DIRECTIONS =>
With both ends included, repeat exactly the lines of the entries below from the one containing "1412x776 pixels. At" down to the one containing "Given: Click the orange", and no others.

DATA TO EXAMINE =>
========

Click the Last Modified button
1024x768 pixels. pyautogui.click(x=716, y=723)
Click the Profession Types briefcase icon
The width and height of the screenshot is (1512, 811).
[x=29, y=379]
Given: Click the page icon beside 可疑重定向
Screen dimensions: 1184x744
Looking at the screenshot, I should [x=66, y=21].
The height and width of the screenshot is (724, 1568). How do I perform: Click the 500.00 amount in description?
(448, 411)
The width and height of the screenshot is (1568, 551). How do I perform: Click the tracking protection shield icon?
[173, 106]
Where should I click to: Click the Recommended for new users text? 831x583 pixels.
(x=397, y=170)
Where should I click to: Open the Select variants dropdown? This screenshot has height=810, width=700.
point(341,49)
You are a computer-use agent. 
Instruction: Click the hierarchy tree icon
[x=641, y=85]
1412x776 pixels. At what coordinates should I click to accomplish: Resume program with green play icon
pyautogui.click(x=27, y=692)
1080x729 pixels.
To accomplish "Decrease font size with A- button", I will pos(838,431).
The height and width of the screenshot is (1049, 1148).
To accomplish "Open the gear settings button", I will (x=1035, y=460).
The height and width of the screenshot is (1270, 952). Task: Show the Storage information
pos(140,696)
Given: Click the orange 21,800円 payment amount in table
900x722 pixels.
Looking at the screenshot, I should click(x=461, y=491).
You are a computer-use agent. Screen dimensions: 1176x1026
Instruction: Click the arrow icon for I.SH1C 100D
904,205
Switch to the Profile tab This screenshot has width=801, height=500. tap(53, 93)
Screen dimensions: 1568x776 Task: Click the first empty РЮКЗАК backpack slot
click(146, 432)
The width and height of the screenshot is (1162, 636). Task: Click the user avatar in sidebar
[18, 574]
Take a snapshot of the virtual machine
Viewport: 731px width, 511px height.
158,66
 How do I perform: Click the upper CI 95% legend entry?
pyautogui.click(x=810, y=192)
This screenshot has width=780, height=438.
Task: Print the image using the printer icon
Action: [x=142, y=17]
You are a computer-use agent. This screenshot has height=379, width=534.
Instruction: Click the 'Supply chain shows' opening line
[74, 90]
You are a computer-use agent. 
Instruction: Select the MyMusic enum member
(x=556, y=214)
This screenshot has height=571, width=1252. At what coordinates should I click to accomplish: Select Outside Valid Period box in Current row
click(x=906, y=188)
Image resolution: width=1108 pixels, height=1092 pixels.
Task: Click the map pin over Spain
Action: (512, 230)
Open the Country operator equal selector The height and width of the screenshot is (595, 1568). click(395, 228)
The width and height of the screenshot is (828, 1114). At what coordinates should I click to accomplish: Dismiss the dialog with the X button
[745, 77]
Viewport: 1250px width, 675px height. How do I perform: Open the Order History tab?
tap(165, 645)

========

ANSWER FOR THIS EXERCISE =>
1412x776 pixels. At what coordinates should I click to accomplish: Resume program with green play icon
pyautogui.click(x=27, y=692)
1080x729 pixels.
To accomplish "Decrease font size with A- button", I will pos(838,431).
The height and width of the screenshot is (1049, 1148).
To accomplish "Open the gear settings button", I will (x=1035, y=460).
The height and width of the screenshot is (1270, 952). Task: Show the Storage information
pos(140,696)
Given: Click the orange 21,800円 payment amount in table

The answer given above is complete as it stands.